_Records from a data source:_
========================================================================

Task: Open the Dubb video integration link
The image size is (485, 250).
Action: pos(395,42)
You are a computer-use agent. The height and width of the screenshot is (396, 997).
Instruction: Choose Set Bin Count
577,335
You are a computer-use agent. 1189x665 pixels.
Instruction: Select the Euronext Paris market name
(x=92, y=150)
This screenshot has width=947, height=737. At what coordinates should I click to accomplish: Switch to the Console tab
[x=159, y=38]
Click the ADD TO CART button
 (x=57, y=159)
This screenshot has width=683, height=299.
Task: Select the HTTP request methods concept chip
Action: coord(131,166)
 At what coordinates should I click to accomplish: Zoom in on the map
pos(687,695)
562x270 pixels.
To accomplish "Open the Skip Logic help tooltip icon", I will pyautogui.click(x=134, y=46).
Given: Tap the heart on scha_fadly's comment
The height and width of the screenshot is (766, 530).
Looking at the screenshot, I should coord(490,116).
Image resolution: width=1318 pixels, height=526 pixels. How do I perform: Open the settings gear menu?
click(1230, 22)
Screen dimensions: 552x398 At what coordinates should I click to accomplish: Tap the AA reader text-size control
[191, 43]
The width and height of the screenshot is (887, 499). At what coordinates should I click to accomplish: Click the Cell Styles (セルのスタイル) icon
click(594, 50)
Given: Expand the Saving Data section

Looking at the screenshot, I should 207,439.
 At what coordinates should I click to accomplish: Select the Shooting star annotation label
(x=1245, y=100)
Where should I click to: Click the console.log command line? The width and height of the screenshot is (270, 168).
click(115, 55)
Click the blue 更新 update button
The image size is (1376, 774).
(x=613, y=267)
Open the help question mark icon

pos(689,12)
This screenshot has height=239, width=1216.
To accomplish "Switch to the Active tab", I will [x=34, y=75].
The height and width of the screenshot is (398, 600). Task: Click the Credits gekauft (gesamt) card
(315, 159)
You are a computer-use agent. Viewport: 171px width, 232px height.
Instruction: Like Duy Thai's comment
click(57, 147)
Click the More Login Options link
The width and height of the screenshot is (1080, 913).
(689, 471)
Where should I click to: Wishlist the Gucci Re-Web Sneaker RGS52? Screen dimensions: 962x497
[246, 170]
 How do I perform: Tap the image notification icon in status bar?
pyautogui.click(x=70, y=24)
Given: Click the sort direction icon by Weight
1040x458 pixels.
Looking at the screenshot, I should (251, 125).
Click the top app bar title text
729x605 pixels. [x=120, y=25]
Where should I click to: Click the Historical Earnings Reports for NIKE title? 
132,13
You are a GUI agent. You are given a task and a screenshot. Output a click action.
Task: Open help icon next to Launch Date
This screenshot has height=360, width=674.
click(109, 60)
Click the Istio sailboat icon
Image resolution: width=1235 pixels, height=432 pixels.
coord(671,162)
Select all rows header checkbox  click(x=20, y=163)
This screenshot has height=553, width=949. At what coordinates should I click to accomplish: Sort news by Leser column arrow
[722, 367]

========================================================================

_DIRECTION:_ Please change "At what coordinates should I click to accomplish" to "Where do I click to complete" wherever it occurs in the items, and leave everything else the same.

_OUTPUT:_
Task: Open the Dubb video integration link
The image size is (485, 250).
Action: pos(395,42)
You are a computer-use agent. The height and width of the screenshot is (396, 997).
Instruction: Choose Set Bin Count
577,335
You are a computer-use agent. 1189x665 pixels.
Instruction: Select the Euronext Paris market name
(x=92, y=150)
This screenshot has width=947, height=737. Where do I click to complete: Switch to the Console tab
[x=159, y=38]
Click the ADD TO CART button
 (x=57, y=159)
This screenshot has width=683, height=299.
Task: Select the HTTP request methods concept chip
Action: coord(131,166)
 Where do I click to complete: Zoom in on the map
pos(687,695)
562x270 pixels.
To accomplish "Open the Skip Logic help tooltip icon", I will pyautogui.click(x=134, y=46).
Given: Tap the heart on scha_fadly's comment
The height and width of the screenshot is (766, 530).
Looking at the screenshot, I should coord(490,116).
Image resolution: width=1318 pixels, height=526 pixels. How do I perform: Open the settings gear menu?
click(1230, 22)
Screen dimensions: 552x398 Where do I click to complete: Tap the AA reader text-size control
[191, 43]
The width and height of the screenshot is (887, 499). Where do I click to complete: Click the Cell Styles (セルのスタイル) icon
click(594, 50)
Given: Expand the Saving Data section

Looking at the screenshot, I should 207,439.
 Where do I click to complete: Select the Shooting star annotation label
(x=1245, y=100)
Where should I click to: Click the console.log command line? The width and height of the screenshot is (270, 168).
click(115, 55)
Click the blue 更新 update button
The image size is (1376, 774).
(x=613, y=267)
Open the help question mark icon

pos(689,12)
This screenshot has height=239, width=1216.
To accomplish "Switch to the Active tab", I will [x=34, y=75].
The height and width of the screenshot is (398, 600). Task: Click the Credits gekauft (gesamt) card
(315, 159)
You are a computer-use agent. Viewport: 171px width, 232px height.
Instruction: Like Duy Thai's comment
click(57, 147)
Click the More Login Options link
The width and height of the screenshot is (1080, 913).
(689, 471)
Where should I click to: Wishlist the Gucci Re-Web Sneaker RGS52? Screen dimensions: 962x497
[246, 170]
 How do I perform: Tap the image notification icon in status bar?
pyautogui.click(x=70, y=24)
Given: Click the sort direction icon by Weight
1040x458 pixels.
Looking at the screenshot, I should (251, 125).
Click the top app bar title text
729x605 pixels. [x=120, y=25]
Where should I click to: Click the Historical Earnings Reports for NIKE title? 
132,13
You are a GUI agent. You are given a task and a screenshot. Output a click action.
Task: Open help icon next to Launch Date
This screenshot has height=360, width=674.
click(109, 60)
Click the Istio sailboat icon
Image resolution: width=1235 pixels, height=432 pixels.
coord(671,162)
Select all rows header checkbox  click(x=20, y=163)
This screenshot has height=553, width=949. Where do I click to complete: Sort news by Leser column arrow
[722, 367]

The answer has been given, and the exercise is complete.